*YOUR OBJECTIVE:* Would you print the records below without changing anything?

(Saved data entries)
%%

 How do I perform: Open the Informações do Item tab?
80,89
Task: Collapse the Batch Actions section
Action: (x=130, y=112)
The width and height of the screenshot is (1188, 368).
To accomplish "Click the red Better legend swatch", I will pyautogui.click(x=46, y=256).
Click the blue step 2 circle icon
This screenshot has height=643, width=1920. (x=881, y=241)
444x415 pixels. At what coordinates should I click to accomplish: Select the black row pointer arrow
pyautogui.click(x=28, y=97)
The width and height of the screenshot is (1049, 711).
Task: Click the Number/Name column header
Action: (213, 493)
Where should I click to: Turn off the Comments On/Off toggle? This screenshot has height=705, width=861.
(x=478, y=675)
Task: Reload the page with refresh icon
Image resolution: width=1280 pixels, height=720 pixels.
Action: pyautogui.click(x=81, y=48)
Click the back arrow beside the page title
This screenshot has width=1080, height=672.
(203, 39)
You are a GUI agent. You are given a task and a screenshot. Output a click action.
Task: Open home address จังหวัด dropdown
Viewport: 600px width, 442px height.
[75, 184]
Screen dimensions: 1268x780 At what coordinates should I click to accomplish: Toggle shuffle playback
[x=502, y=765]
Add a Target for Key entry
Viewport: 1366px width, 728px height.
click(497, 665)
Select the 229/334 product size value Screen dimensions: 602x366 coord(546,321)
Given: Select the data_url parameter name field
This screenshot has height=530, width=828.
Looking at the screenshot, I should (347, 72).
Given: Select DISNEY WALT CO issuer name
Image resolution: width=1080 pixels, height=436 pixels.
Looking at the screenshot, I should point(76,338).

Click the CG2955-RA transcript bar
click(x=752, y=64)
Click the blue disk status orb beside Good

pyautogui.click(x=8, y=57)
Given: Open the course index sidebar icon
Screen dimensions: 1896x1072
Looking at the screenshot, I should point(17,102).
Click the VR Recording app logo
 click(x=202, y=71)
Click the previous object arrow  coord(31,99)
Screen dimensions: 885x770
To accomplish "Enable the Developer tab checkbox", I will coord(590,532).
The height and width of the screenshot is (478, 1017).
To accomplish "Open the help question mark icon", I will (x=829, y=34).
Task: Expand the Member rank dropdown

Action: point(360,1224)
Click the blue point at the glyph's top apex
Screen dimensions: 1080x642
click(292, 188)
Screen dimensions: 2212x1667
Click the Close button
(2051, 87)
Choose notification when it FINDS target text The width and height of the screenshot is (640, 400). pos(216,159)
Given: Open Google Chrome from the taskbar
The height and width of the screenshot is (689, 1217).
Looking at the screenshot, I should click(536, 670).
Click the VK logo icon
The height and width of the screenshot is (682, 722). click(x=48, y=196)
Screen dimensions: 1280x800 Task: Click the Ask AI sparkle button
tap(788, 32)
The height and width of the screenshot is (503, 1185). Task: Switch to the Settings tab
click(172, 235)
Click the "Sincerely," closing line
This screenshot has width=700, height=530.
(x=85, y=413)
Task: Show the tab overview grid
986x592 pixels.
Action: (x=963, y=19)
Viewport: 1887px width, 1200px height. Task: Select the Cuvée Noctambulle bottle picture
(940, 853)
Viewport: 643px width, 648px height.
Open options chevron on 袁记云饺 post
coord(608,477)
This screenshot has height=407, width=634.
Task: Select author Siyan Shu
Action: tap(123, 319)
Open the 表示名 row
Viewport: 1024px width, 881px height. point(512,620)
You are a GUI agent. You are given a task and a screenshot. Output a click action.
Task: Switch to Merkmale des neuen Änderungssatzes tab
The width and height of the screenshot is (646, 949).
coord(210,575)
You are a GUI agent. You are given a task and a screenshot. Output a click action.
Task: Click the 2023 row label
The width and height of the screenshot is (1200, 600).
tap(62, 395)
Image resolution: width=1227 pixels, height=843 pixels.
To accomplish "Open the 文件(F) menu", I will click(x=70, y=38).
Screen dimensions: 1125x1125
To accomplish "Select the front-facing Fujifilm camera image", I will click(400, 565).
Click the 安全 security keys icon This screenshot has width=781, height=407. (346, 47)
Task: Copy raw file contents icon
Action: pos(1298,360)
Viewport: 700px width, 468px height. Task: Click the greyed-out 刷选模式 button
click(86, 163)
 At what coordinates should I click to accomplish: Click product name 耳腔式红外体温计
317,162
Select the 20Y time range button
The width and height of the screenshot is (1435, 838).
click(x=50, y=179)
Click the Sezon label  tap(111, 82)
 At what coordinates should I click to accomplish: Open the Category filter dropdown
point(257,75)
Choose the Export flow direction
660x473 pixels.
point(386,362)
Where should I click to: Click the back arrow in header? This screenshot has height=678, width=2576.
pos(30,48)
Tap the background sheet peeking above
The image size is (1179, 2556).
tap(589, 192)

%%

*SOLUTION TO THE PROBLEM:*
 How do I perform: Open the Informações do Item tab?
80,89
Task: Collapse the Batch Actions section
Action: (x=130, y=112)
The width and height of the screenshot is (1188, 368).
To accomplish "Click the red Better legend swatch", I will pyautogui.click(x=46, y=256).
Click the blue step 2 circle icon
This screenshot has height=643, width=1920. (x=881, y=241)
444x415 pixels. At what coordinates should I click to accomplish: Select the black row pointer arrow
pyautogui.click(x=28, y=97)
The width and height of the screenshot is (1049, 711).
Task: Click the Number/Name column header
Action: (213, 493)
Where should I click to: Turn off the Comments On/Off toggle? This screenshot has height=705, width=861.
(x=478, y=675)
Task: Reload the page with refresh icon
Image resolution: width=1280 pixels, height=720 pixels.
Action: pyautogui.click(x=81, y=48)
Click the back arrow beside the page title
This screenshot has width=1080, height=672.
(203, 39)
You are a GUI agent. You are given a task and a screenshot. Output a click action.
Task: Open home address จังหวัด dropdown
Viewport: 600px width, 442px height.
[75, 184]
Screen dimensions: 1268x780 At what coordinates should I click to accomplish: Toggle shuffle playback
[x=502, y=765]
Add a Target for Key entry
Viewport: 1366px width, 728px height.
click(497, 665)
Select the 229/334 product size value Screen dimensions: 602x366 coord(546,321)
Given: Select the data_url parameter name field
This screenshot has height=530, width=828.
Looking at the screenshot, I should (347, 72).
Given: Select DISNEY WALT CO issuer name
Image resolution: width=1080 pixels, height=436 pixels.
Looking at the screenshot, I should point(76,338).

Click the CG2955-RA transcript bar
click(x=752, y=64)
Click the blue disk status orb beside Good

pyautogui.click(x=8, y=57)
Given: Open the course index sidebar icon
Screen dimensions: 1896x1072
Looking at the screenshot, I should point(17,102).
Click the VR Recording app logo
 click(x=202, y=71)
Click the previous object arrow  coord(31,99)
Screen dimensions: 885x770
To accomplish "Enable the Developer tab checkbox", I will coord(590,532).
The height and width of the screenshot is (478, 1017).
To accomplish "Open the help question mark icon", I will (x=829, y=34).
Task: Expand the Member rank dropdown

Action: point(360,1224)
Click the blue point at the glyph's top apex
Screen dimensions: 1080x642
click(292, 188)
Screen dimensions: 2212x1667
Click the Close button
(2051, 87)
Choose notification when it FINDS target text The width and height of the screenshot is (640, 400). pos(216,159)
Given: Open Google Chrome from the taskbar
The height and width of the screenshot is (689, 1217).
Looking at the screenshot, I should click(536, 670).
Click the VK logo icon
The height and width of the screenshot is (682, 722). click(x=48, y=196)
Screen dimensions: 1280x800 Task: Click the Ask AI sparkle button
tap(788, 32)
The height and width of the screenshot is (503, 1185). Task: Switch to the Settings tab
click(172, 235)
Click the "Sincerely," closing line
This screenshot has width=700, height=530.
(x=85, y=413)
Task: Show the tab overview grid
986x592 pixels.
Action: (x=963, y=19)
Viewport: 1887px width, 1200px height. Task: Select the Cuvée Noctambulle bottle picture
(940, 853)
Viewport: 643px width, 648px height.
Open options chevron on 袁记云饺 post
coord(608,477)
This screenshot has height=407, width=634.
Task: Select author Siyan Shu
Action: tap(123, 319)
Open the 表示名 row
Viewport: 1024px width, 881px height. point(512,620)
You are a GUI agent. You are given a task and a screenshot. Output a click action.
Task: Switch to Merkmale des neuen Änderungssatzes tab
The width and height of the screenshot is (646, 949).
coord(210,575)
You are a GUI agent. You are given a task and a screenshot. Output a click action.
Task: Click the 2023 row label
The width and height of the screenshot is (1200, 600).
tap(62, 395)
Image resolution: width=1227 pixels, height=843 pixels.
To accomplish "Open the 文件(F) menu", I will click(x=70, y=38).
Screen dimensions: 1125x1125
To accomplish "Select the front-facing Fujifilm camera image", I will click(400, 565).
Click the 安全 security keys icon This screenshot has width=781, height=407. (346, 47)
Task: Copy raw file contents icon
Action: pos(1298,360)
Viewport: 700px width, 468px height. Task: Click the greyed-out 刷选模式 button
click(86, 163)
 At what coordinates should I click to accomplish: Click product name 耳腔式红外体温计
317,162
Select the 20Y time range button
The width and height of the screenshot is (1435, 838).
click(x=50, y=179)
Click the Sezon label  tap(111, 82)
 At what coordinates should I click to accomplish: Open the Category filter dropdown
point(257,75)
Choose the Export flow direction
660x473 pixels.
point(386,362)
Where should I click to: Click the back arrow in header? This screenshot has height=678, width=2576.
pos(30,48)
Tap the background sheet peeking above
The image size is (1179, 2556).
tap(589, 192)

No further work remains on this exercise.